According to developer and security researcher Ryan Huber, ImageMagick suffers from a vulnerability that allows malformed images to force a Web server to execute code of an attacker’s choosing. Websites that use ImageMagick and allow users to upload images are at risk of attacks that could completely compromise their security.
“The exploit is trivial, so we expect it to be available within hours of this post,” Huber wrote in a blog post published Tuesday. He went on to say: “We have collectively determined that these vulnerabilities are available to individuals other than the person(s) who discovered them.
Update, May 4, 2016: 3:55: Almost 24 hours after this post went live, researchers from website security firm Suciri published an independent analysis that concurs with Huber’s assessment. It also sheds new light on how the exploit works. They said that recent versions of ImageMagick don’t properly filter the uploaded file names before passing them to the server processes such as HTTPS. The ommission allows attackers to execute commands of their choosing, leading to a full remote command capability.
“The vulnerability is very simple to exploit,” Sucuri founder and CTO wrote in Wednesday’s post. “An attacker only needs an image uploader tool that leverages ImageMagick. During our research we found many popular web applications and SaaS products vulnerable to it (people love gravatars), and we have been contacting them privately to get things patched. Unfortunately, even with all the media attention, not everyone is aware of this issue.”
ImageMagick maintainers have also acknowledged the possibility of critical vulnerabilities allowing remote code execution. They haven’t issued any patches, but they did suggest website administrators add several lines of code to configuration files to block at least some of the possible exploits. Huber has made the same recommendation and put the lines in this downloadable file. He went a step further by advising sites that use ImageMagick to also verify that all uploaded image files begin with the expected “magic bytes” corresponding to the image file types before allowing the files to be processed. Admins should consider temporarily suspending image uploading in cases where these mitigations can’t immediately be put in place.
The code-execution bug was discovered by security researcher Nikolay Ermishkin, who is expected to release an advisory in the coming hours. Huber went public in an attempt to prevent malicious attacks after learning the vulnerability details were already being widely disseminated ahead of Ermishkin’s planned disclosure. The code-execution vulnerability came to light after it was used in recent bug bounty submissions.
One attack scenario would involve a social media site, blogging service, or news site that accepts image uploads from untrusted end users. An attacker could upload a file ending with png, jpg, or another supported extension, even though the contents are in a different format. Once ImageMagick detects the mismatched format, it will attempt to transform the image into an intermediate format that in some cases results in an insecure decoding path. That condition, in turn, can lead to code execution on the server.
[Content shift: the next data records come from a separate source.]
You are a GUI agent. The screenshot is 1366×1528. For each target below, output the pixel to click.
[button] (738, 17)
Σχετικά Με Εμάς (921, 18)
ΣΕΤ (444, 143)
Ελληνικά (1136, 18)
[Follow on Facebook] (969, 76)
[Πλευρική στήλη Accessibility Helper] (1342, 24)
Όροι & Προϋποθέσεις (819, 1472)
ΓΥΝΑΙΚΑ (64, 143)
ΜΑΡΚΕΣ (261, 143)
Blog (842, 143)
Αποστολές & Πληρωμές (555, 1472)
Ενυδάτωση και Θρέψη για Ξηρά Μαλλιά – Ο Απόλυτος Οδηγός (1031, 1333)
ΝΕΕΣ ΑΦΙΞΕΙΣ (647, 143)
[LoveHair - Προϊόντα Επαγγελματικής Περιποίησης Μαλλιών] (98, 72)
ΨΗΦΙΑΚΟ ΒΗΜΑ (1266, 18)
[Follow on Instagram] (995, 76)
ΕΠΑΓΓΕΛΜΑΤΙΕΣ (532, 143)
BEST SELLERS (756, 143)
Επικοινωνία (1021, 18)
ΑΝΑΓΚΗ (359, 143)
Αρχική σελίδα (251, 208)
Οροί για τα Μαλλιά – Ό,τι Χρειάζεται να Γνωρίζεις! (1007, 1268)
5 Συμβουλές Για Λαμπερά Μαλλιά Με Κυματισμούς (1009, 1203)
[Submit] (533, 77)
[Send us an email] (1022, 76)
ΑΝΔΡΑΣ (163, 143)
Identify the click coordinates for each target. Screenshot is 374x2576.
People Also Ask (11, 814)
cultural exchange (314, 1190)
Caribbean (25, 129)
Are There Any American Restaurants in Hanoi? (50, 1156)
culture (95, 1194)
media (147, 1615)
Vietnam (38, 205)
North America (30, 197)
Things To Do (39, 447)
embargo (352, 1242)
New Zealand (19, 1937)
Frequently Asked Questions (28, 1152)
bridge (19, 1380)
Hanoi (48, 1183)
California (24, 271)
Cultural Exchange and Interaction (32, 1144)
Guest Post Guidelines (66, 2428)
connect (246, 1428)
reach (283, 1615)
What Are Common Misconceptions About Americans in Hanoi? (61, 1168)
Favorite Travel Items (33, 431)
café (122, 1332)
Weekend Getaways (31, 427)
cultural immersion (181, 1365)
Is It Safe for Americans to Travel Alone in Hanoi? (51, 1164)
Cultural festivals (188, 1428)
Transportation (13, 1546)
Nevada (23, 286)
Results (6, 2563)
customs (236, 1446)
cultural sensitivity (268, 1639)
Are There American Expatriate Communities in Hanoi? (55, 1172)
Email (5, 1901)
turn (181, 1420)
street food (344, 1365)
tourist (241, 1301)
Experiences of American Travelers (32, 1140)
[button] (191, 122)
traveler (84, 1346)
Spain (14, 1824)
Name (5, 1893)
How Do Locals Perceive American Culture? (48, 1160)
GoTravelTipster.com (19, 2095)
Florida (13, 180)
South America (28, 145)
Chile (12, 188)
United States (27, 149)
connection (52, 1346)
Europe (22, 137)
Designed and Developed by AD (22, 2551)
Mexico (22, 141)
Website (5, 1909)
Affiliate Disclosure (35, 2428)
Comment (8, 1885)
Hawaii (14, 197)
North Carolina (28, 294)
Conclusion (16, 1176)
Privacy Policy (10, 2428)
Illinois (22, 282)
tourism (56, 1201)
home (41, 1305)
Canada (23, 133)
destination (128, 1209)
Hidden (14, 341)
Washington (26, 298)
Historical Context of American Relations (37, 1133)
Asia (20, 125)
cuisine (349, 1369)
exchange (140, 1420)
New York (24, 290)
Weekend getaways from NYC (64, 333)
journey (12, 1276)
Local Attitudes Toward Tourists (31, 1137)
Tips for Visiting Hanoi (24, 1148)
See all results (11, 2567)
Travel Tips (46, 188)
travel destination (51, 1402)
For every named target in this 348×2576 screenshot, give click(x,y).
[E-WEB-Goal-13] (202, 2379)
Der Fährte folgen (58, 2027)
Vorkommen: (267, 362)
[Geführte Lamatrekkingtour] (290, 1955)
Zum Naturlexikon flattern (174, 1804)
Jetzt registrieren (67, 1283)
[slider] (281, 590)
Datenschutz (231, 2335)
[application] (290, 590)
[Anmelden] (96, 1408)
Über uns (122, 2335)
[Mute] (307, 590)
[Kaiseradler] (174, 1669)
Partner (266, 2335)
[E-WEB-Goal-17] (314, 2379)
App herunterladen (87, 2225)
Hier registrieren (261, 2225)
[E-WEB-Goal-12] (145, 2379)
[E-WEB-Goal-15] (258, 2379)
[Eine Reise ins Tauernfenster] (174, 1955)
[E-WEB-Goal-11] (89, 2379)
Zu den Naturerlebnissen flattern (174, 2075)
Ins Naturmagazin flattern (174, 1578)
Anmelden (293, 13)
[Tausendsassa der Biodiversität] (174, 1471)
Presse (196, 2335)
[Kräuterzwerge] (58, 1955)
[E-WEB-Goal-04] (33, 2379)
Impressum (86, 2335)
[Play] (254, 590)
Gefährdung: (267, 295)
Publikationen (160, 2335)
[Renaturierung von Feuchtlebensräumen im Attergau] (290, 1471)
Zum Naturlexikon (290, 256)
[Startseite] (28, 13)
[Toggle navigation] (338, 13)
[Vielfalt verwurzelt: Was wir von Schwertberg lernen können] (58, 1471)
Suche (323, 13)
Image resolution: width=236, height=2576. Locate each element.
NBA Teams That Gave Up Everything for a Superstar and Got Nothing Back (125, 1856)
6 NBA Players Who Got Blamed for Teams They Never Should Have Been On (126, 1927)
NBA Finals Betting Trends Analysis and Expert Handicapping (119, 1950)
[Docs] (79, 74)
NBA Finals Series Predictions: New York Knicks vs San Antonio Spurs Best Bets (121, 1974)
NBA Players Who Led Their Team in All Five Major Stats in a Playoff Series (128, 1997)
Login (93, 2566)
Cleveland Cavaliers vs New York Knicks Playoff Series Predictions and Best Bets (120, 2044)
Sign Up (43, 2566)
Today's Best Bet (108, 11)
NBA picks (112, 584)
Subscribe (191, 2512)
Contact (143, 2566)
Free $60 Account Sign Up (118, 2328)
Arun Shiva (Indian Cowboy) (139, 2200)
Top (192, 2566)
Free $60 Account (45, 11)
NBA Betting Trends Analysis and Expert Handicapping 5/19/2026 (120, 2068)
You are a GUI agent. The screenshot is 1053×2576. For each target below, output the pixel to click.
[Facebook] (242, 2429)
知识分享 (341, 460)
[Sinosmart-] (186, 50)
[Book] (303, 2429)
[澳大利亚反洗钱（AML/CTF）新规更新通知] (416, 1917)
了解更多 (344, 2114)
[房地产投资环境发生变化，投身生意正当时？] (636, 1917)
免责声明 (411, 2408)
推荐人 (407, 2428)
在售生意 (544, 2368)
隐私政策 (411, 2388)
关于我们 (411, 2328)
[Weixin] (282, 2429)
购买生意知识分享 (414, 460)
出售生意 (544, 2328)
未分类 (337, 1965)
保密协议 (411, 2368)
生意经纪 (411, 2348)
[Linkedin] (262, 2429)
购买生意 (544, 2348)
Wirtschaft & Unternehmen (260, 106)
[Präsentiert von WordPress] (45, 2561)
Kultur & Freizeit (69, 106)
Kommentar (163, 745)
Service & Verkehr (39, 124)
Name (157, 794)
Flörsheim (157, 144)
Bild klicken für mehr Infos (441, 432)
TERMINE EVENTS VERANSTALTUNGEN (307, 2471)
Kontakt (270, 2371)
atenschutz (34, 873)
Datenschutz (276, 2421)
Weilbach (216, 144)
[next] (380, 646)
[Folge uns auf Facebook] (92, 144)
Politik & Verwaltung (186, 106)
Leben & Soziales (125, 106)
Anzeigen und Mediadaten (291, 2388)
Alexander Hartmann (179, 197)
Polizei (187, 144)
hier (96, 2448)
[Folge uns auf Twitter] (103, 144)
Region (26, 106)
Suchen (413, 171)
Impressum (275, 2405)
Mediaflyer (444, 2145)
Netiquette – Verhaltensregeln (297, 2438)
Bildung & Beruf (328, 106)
Huber said that the mitigations he recommended are effective against all of the exploit samples he has seen, but he went on to say there’s no guarantee the measures will eliminate all types of attack. Until the full scope of the vulnerability is disclosed, people using ImageMagick should assume that the mitigations are incomplete. That means admins should monitor this vulnerability closely and be ready to put additional defenses in place. Another option is either to sanitize images before they’re processed by ImageMagick or disable all formats except the ones needed.
The threat at least in part stems from ImageMagick supporting more than 200 different formats, including nroff (man pages) and postscript. In the longer term, admins should consider switching to GraphicMagick, an ImageMagick fork that supports a much smaller number of file types. Update: About 40 minutes after this post went live, security researcher Dan Tentler said he has developed a working proof-of-concept exploit.